Here is a great rose caring tip from a Rosarian: During the rose's first year, deadhead the flowers as usual, but don't remove any leaves.
Prune Roses. Late winter or early spring is the time to do the annual major pruning and shaping. (But not for old once-blooming roses, summer prune after flowering only).
Apply a good Rose Fertilizer and add a 2-3 inch layer of mulch.
Deep water your roses at least once or twice a week with a good soaking (about 5 gallons per plant, per week). More often if the weather is dry and/or hot.
Maintain and replenish mulch around the base of the plants to retain soil moisture. Fertilize every 3-4 weeks,
or after flower flushes.
Clear debris and fallen leaves around the roses. Do NOT prune.
Before the ground freezes, but after a good frost, deep water the rose for one last soak, so it goes into cold winter weather well hydrated.
When caring for rose bushes during fall, you can spray with an antidessicant to seal in moisture and help minimize
the damage that comes from "freeze thaw cycles" that will come.
You need to protect your roses that grow where temperatures drop a lot below freezing and provide special care.
Caring for rose bushes during harsh winters can be challenging, so don't try to grow noisette's or hybrid tea roses in cold climate zones.
Some hardy varieties such as the Canadian Explorer series, and
Buck's roses are extremely cold hardy, and do not need a lot of protection during winter.

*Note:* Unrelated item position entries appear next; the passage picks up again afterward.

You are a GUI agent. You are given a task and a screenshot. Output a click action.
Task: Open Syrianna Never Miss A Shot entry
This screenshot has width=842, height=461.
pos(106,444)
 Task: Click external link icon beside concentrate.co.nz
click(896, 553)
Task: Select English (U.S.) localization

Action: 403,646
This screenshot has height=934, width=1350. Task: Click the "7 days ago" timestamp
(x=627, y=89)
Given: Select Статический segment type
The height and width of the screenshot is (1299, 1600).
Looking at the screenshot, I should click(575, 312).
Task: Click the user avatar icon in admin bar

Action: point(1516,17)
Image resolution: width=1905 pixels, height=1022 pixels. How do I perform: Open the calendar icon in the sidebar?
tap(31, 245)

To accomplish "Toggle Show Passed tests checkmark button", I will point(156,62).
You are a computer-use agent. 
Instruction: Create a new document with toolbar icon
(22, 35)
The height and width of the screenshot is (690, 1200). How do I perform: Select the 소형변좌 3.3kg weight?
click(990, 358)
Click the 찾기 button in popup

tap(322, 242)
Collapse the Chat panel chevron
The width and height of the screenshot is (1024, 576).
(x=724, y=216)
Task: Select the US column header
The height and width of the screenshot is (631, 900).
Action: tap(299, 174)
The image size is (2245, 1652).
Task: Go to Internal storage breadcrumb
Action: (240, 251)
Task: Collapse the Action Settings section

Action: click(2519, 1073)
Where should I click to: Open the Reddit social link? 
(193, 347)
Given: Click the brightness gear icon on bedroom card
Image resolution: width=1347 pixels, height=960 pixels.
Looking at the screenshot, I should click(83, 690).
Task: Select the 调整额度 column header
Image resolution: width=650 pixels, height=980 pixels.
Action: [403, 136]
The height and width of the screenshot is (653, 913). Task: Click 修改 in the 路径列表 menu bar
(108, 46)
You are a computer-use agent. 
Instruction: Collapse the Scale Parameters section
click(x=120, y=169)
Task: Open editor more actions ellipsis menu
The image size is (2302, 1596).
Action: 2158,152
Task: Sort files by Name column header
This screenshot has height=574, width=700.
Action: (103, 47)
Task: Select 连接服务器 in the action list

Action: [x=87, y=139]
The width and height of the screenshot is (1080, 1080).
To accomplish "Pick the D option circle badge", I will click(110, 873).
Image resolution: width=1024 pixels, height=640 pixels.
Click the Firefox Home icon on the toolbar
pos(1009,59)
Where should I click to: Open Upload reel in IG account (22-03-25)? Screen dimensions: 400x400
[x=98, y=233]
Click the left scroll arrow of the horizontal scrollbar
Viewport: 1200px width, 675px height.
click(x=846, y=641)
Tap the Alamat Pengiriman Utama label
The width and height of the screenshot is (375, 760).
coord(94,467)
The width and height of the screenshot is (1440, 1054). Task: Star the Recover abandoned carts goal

However, it's always a good idea to add a 3 inch layer, or more, of mulch around the roses, to prevent winter-heaving out of the ground.
In areas where winter tempratures drop well below zero, it will take extra effort to protect them. Use appropriate wraps especially made for roses.
It goes without saying that that you should only grow those cultivars that are adapted to your climate.
Let the rose bush harden off and become used to the cold weather by exposing it to about two weeks of below freezing temperatures.
Then winterize your roses by covering them with mulch (about 18 inches) and other potective coverings (available at garden centers).
Be sure to bury the graft union. Spray with dormant oils and fungicides if necessary, to kill off any over-wintering fungus spores.